In Struggle’s failure to make a complete, open break with its past opportunism on the unity question – it took two years, until July 1976, for it even to acknowledge Project A – has had serious consequences. Its December 1974 document did contain references to a principled path to unity– notably, the need to unite around line, to resolve contradictions among Marxist-Leninists in a non-antagonistic way using the method of “unity-criticism-unity”. But, because In Struggle! did not uproot the foundations of its errors, it could not correctly apply these principles in practice.

Just look at what happened in the year that followed the publication of its December 1974 text and the calls for unity put out by the CMO, COR and MREQ. The publication of these documents marked the beginning of a new, more mature stage in the development of the Marxist-Leninist movement. Key questions of the revolution – the international situation, the principal and secondary contradictions, the tasks and unity of Marxist-Leninists – came to the fore for the first time in a comprehensive way. Regardless of what errors In Struggle! had made in the early period of the movement, here was a turning point, a chance to ensure that the struggle for the party was put onto the right track.

But In Struggle! got off on the wrong foot by not making a clean break with its past errors, as we’ve seen. The same old opportunist line on unity was now cloaked in a new cover – “demarcation”: For months, In Struggle! filled the pages of its paper screaming for ”demarcation” between the bourgeois line and the proletarian line within the Marxist-Leninist movement. Yet behind all the noise, there was very little demarcation and struggle on questions of ideological and political line.

In Struggle!, for example, continued its old policy of getting as many groups as possible to distribute its paper without a clear basis of unity.

Even to this day, In Struggle! apparently doesn’t understand why political unity must come first. The reason CMO militants for example refused to distribute In Struggle’s paper was not – as In Struggle! claims – because they were so horribly economist they didn’t want the workers to be “confused” by communist ideas. It was because, as they explained at the time, they disagreed with In Struggle! over several questions of line and did not want to distribute a paper they were not in total agreement with.
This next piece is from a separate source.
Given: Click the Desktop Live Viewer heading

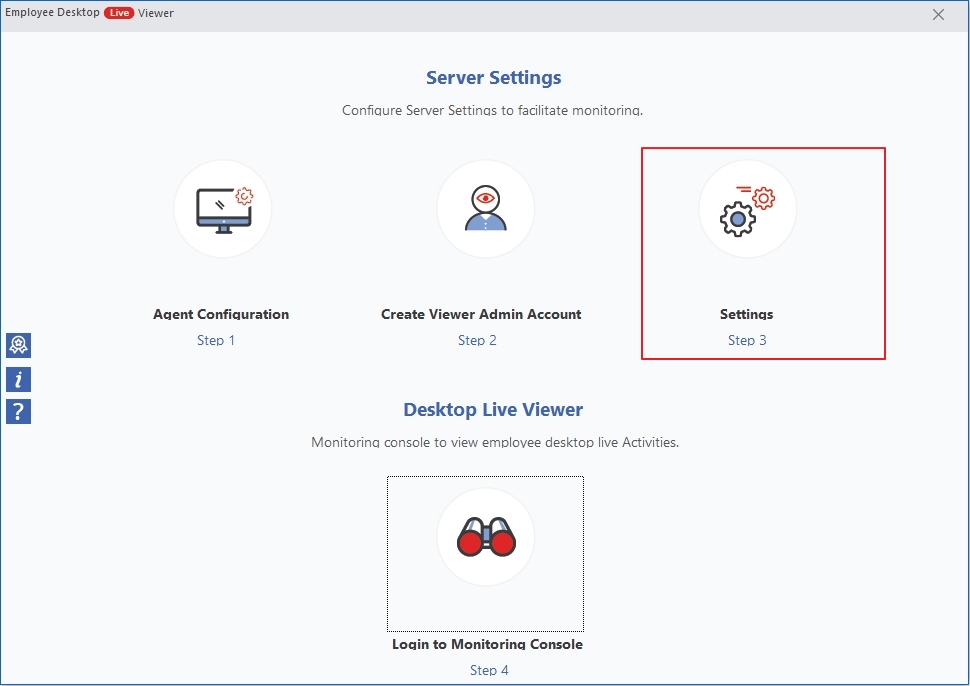Looking at the screenshot, I should pyautogui.click(x=493, y=410).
During 1975, too, MREQ spent many fruitless months trying to debate with In Struggle! for unity. In Struggle! constantly delayed meetings, brought up endless structural proposals, complained about “too much theory” being discussed, and, in the final analysis, just plain refused to debate key questions of line. A detailed, lengthy sum-up of this experience was published by MREQ – including excerpts from letters exchanged between the two groups – in September, 1975. Further criticisms were made in the Statement of Political Agreement. Yet, incredible as it may sound, In Struggle! never responded at all to these criticisms. Maybe it just hoped they would go away if ignored for a long time. But what greater proof that you care little for principled unity, when a group publishes its critical sum-up of a struggle for unity with you ... and you don’t say a thing! And what greater hypocrisy than to remain silent on all these criticisms for a year, to fail to struggle last fall when militants throughout Quebec were asking why MREQ, CMO and COR had failed to make unity with In Struggle!, and then ... a year later, to blame it all on the founding groups of the League for their “sectarianism and dogmatism”? Not a single shred of evidence in this year-late rebuttal is given for this accusation about the founding groups, and In Struggle! tries to paint itself lily-white by saying that after all, it was the one to call the first meeting with MREQ! So just who is trying to keep the facts about the history of the revolutionary movement in Quebec under the rug?

During the summer of 1975, In Struggle! did absorb several smaller Quebec groups (like CIME, Theatre de la Shop, CAP St. Laurent). Only demarcation was lost in the shuffle. Not a single one of these groups had ever produced a public political line text. And their joining In Struggle! was never made public, never explained for all of us to benefit from along with a self-criticism of their past errors and an explanation of why they had chosen In Struggle’s line. They all just sort of disappeared over the summer. (This backroom “unity” was finally acknowledged almost a year later, in the April 29 In Struggle! call for unity ... Even then, all that was said was that several Quebec groups had rallied to In Struggle! and that a full account of this would be forthcoming... “in the coming months”!!! It’s November now, and we’re still waiting....)[9]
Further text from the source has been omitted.